**Problem 1**
In the recruitment shares document excerpt, why might Hays be able to pay larger dividends than forecast?

**Document excerpt**
That was certainly the case in 2007 when Pagegroup’s share price started falling well before the broader market as the subprime mortgage crisis began. It also started to rise ahead of the FTSE All-Share’s recovery after the global financial crisis, perhaps a reflection of recruiters being among the first to see initial signs of increased activity among corporates.

So if you see shares in recruiters start to fall in tandem, don’t rule out a broader market decline soon afterwards.


Hays (HAYS) is our pick of the UK-quoted recruitment firms. At 202p, the global powerhouse trades on 18.4-times 2018’s forecast earnings per share of 11p. The dividend is forecast
to be 3.7p in 2018, implying a 1.8% yield.


Liberum forecasts the company will have £103m net cash position at the end of its financial year on 30 June 2018. That provides firepower to potentially pay even greater dividends than is currently forecast, assuming business goes well in the current year.

Unlike some of its main competitors, it is still maintaining positive net fee income growth in the UK and its performance in its other markets is stellar. For example, in the three months to 31 December 2017, it reported 16% organic net fee income growth at constant currency in Asia Pacific; and 17% growth for Continental Europe and
‘rest of the world’.

**Data section**
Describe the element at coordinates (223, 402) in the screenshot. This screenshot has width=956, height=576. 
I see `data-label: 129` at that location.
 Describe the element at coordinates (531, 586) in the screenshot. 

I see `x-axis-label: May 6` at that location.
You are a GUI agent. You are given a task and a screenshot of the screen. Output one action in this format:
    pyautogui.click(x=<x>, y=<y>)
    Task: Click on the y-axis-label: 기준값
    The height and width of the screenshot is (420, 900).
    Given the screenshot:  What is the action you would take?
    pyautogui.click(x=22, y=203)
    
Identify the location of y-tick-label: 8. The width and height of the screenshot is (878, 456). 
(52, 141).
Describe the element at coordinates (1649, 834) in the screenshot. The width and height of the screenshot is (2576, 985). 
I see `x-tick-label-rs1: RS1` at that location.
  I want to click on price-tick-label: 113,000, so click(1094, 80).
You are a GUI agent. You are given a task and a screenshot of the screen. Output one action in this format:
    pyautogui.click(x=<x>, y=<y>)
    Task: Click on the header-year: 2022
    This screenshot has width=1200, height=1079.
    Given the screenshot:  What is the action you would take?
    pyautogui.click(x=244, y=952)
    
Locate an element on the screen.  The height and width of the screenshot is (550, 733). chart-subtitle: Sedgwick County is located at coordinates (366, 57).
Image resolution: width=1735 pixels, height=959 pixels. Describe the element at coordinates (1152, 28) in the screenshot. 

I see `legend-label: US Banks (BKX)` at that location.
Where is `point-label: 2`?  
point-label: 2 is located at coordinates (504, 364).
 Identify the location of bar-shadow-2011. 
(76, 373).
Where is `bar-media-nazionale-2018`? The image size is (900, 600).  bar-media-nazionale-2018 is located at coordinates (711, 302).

**Problem 2**
Return the stretch of the entries from the line containing "Locate an element" through the end of the entries, repeating each line unchanged.

**Exercise result 1**
Liberum forecasts that Hays will have a £103m net cash position at the end of its financial year on 30 June 2018. That cash gives the company firepower to pay more than the forecast dividends, provided business goes well in the current year.

**Exercise result 2**
Locate an element on the screen.  The height and width of the screenshot is (550, 733). chart-subtitle: Sedgwick County is located at coordinates (366, 57).
Image resolution: width=1735 pixels, height=959 pixels. Describe the element at coordinates (1152, 28) in the screenshot. 

I see `legend-label: US Banks (BKX)` at that location.
Where is `point-label: 2`?  
point-label: 2 is located at coordinates (504, 364).
 Identify the location of bar-shadow-2011. 
(76, 373).
Where is `bar-media-nazionale-2018`? The image size is (900, 600).  bar-media-nazionale-2018 is located at coordinates (711, 302).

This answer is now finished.